Is Labour’s Great British Energy Policy Necessary?

Great British Energy, a new publicly owned clean power company, is set to be established as part of Labour’s plan to decarbonize the UK economy. The company, initially capitalized at £8.3bn, is among the last remnants of the ‘green prosperity plan’ devised and championed by Ed Miliband, the shadow secretary of state for energy security and net zero, three years ago.

Miliband’s original vision was to spend £28bn per year in the first five years of an incoming Labour government on decarbonizing the UK economy. However, as the current leader Sir Keir Starmer recognized, the issue was swiftly weaponized by the Conservatives because all the money would have been borrowed. This led to the plan being scaled back in February of this year to a spending pledge of £23.7bn over the life of the next parliament.

A significant portion of this spending will go towards Great British Energy, which will be funded by a windfall tax on big oil and gas companies. The windfall tax is an extra 25% tax on the profits earned by companies from the production of oil and gas in the UK and on the UK Continental Shelf in the North Sea.

Labour plans to raise this tax even further, from 35% to 78%. This increase has raised concerns from the industry, with Offshore Energies UK warning that it could lead to job losses and a decrease in economic value. The party has also stated that it will remove some of the investment incentives put in place by the current windfall tax.

However, questions have been raised about the necessity of a state-owned company in the UK’s already rapidly decarbonizing market. Private companies, such as National Grid, Scottish Power, and SSE, are already investing billions in renewable energy projects. Labour argues that Great British Energy will contribute to energy security and help lower household energy bills by £300 per year.
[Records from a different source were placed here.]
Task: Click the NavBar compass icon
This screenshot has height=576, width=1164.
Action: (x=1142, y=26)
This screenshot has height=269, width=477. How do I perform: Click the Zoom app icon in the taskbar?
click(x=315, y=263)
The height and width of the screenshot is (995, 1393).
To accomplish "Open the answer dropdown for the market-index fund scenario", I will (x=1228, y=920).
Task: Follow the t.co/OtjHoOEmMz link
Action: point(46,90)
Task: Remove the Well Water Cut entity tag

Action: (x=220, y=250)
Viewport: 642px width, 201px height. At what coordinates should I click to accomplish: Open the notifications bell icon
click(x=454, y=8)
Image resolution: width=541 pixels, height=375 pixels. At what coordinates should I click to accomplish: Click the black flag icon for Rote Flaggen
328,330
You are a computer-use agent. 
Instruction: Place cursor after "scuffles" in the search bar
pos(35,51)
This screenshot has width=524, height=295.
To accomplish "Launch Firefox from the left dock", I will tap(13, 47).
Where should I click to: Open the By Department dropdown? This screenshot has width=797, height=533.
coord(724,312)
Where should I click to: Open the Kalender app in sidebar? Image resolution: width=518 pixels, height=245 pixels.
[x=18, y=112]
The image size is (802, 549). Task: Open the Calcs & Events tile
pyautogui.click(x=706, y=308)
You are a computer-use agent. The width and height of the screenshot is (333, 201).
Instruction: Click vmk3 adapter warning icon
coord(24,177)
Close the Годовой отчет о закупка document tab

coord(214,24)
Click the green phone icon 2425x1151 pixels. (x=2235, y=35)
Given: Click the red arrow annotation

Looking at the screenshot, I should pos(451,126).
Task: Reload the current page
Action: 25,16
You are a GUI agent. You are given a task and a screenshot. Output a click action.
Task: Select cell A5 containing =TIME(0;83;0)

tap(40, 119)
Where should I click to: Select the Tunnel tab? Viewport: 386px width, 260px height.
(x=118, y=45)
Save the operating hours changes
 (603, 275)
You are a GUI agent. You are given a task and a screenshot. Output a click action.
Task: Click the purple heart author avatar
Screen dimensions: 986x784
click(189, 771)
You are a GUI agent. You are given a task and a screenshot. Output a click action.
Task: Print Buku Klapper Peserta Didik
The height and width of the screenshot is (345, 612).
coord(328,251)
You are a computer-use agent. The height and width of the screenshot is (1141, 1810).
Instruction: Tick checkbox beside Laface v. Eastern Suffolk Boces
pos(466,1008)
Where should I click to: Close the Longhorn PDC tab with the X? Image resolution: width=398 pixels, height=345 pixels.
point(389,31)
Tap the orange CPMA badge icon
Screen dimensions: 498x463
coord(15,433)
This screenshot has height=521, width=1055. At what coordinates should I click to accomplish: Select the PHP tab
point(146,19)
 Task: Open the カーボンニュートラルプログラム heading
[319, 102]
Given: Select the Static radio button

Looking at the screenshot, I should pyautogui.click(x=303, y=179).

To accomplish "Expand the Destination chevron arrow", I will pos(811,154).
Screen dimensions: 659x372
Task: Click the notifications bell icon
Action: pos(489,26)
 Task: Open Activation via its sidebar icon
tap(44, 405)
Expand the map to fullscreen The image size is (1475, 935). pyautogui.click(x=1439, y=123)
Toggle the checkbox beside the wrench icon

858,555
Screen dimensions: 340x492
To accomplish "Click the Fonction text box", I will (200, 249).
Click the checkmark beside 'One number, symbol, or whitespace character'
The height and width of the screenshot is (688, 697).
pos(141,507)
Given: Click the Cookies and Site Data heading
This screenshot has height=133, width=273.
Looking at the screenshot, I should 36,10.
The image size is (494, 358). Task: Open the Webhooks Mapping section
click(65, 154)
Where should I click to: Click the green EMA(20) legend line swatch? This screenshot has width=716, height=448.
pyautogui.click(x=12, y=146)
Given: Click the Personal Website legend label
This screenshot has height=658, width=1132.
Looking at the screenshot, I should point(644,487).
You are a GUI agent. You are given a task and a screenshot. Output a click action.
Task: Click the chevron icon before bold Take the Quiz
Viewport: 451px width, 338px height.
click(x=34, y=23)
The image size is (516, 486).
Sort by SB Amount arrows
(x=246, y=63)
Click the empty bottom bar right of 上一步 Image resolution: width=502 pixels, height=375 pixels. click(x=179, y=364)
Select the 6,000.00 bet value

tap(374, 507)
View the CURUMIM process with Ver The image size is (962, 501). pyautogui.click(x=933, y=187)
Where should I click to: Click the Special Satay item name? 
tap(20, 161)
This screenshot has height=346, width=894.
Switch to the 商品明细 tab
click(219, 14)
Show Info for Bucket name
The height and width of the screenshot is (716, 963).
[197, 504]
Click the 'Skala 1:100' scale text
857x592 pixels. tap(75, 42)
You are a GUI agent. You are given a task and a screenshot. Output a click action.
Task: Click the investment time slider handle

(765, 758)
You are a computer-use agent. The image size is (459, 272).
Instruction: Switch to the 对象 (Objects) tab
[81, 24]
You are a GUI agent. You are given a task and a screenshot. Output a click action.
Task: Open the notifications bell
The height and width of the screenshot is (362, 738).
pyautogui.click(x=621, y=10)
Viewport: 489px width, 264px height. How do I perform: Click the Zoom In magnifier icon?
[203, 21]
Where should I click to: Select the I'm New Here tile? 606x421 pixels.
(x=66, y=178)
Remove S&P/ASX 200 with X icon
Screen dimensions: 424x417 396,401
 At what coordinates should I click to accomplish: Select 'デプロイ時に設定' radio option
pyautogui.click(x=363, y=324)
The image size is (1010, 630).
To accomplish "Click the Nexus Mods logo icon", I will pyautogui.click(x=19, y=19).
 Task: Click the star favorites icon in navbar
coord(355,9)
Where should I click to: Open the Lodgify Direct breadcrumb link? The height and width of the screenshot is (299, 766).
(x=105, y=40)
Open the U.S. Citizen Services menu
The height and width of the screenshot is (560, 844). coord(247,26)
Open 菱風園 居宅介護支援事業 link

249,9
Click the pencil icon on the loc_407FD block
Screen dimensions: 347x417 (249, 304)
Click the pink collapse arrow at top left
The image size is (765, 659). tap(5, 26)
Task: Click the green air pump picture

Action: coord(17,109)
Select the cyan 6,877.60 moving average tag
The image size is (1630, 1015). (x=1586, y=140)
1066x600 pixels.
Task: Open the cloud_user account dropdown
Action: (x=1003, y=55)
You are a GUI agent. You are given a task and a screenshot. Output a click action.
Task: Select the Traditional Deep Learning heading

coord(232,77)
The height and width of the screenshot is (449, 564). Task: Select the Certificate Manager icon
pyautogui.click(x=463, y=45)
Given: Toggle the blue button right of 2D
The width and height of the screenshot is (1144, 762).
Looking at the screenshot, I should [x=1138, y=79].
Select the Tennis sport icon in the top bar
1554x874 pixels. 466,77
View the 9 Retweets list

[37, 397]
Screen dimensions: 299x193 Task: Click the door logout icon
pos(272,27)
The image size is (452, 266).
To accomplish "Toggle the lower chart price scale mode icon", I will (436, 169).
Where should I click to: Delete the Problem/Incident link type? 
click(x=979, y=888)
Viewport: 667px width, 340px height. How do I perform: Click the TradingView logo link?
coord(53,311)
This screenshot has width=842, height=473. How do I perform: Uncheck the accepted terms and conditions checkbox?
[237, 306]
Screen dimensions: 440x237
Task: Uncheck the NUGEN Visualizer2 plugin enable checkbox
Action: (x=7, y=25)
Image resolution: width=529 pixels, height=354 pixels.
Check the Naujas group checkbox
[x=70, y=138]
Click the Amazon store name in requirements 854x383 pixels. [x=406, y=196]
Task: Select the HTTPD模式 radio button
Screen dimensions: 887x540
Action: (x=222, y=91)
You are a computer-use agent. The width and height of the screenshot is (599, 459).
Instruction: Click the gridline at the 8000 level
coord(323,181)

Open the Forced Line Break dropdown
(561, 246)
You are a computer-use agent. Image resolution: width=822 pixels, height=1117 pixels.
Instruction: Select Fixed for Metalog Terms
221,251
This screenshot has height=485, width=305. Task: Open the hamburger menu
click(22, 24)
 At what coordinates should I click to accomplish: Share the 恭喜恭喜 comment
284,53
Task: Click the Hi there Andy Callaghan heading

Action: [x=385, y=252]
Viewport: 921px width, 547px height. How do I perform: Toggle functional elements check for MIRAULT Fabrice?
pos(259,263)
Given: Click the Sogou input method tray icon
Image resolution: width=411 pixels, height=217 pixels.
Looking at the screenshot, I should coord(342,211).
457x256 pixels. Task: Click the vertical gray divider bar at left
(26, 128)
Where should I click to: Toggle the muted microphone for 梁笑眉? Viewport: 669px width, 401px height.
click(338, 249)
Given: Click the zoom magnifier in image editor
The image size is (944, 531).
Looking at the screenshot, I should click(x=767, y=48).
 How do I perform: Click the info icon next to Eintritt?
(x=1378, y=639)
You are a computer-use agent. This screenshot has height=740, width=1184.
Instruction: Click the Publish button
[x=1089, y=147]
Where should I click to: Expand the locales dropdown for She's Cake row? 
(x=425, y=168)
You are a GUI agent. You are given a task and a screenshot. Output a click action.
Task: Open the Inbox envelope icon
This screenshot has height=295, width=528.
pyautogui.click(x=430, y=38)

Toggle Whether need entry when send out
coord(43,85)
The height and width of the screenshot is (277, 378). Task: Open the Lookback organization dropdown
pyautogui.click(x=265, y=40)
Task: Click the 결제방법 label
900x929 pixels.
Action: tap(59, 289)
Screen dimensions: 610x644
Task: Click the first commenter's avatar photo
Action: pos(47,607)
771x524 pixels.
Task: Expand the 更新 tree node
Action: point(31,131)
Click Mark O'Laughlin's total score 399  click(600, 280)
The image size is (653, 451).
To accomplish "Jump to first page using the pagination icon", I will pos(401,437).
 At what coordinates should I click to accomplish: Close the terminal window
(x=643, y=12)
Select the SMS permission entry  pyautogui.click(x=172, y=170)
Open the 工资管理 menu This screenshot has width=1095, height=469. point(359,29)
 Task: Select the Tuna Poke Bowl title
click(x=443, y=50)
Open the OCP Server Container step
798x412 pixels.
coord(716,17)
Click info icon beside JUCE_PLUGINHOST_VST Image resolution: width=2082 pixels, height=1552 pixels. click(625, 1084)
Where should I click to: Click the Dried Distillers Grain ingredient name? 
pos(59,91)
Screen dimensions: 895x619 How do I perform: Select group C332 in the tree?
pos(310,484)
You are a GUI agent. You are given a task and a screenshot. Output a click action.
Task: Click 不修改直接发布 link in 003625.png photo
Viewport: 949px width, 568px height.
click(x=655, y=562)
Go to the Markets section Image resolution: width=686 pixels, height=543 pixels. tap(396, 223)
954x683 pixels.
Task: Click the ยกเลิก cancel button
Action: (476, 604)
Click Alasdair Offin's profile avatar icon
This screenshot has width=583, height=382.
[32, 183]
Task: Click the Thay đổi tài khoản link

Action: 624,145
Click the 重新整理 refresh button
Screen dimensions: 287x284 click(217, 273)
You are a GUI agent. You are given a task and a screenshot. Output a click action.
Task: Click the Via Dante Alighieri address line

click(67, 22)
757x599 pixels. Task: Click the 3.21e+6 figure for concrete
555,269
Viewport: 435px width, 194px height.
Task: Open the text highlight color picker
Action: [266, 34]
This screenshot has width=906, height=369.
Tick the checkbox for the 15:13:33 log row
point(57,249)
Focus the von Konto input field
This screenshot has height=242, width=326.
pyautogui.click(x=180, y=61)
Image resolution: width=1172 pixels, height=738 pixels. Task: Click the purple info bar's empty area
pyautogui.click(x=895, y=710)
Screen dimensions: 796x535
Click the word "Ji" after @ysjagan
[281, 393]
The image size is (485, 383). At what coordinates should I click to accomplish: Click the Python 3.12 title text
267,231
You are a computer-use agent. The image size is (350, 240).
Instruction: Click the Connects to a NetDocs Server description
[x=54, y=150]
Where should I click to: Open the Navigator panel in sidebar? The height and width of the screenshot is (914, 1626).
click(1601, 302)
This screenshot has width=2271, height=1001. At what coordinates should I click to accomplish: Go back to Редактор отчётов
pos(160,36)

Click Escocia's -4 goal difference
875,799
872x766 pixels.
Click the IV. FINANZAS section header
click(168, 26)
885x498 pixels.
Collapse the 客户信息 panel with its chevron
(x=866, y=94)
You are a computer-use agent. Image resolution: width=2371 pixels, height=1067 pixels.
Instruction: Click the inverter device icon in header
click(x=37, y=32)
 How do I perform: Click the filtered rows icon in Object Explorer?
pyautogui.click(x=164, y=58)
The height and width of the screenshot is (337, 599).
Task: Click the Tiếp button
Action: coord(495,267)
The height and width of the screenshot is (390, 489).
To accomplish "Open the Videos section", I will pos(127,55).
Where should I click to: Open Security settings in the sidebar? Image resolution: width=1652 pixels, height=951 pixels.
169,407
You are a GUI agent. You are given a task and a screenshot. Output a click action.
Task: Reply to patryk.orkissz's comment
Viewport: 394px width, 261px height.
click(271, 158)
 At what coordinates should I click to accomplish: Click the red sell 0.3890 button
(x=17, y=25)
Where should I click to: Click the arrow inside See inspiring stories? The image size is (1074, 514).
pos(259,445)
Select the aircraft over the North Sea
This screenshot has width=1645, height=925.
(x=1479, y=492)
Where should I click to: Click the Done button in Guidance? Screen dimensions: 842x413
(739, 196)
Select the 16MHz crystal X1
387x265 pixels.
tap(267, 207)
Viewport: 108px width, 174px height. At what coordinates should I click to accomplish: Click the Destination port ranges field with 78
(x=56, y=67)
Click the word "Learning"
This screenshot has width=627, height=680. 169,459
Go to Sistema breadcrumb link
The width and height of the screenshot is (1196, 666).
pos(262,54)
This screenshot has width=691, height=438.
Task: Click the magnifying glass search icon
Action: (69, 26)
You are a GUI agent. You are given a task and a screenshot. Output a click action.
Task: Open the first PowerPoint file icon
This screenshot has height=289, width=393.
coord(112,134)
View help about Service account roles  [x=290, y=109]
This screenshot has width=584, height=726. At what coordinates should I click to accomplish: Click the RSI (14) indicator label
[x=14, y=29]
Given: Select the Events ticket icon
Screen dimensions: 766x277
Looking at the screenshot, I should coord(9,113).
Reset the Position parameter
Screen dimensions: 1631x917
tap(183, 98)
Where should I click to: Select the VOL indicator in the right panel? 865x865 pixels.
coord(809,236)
But, concerns have also been raised about the return on investment for the company and the potential for wasteful spending without the discipline of shareholders. The UK government, with its lower cost of capital, is in a unique position to take on such investments. However, it is important for Labour to clarify what changes in investment and hiring it is factoring in from companies operating in the North Sea as a result of higher taxation.

The establishment of Great British Energy raises further questions about the cost of the energy transition to households. While energy bills are unlikely to see a substantial decrease over the next decade, it is concerning that it is left to a regulator, rather than politicians, to spell out the costs to households. As the UK moves towards its goal of becoming a clean energy superpower by 2030, it is important for all parties to address these questions and concerns.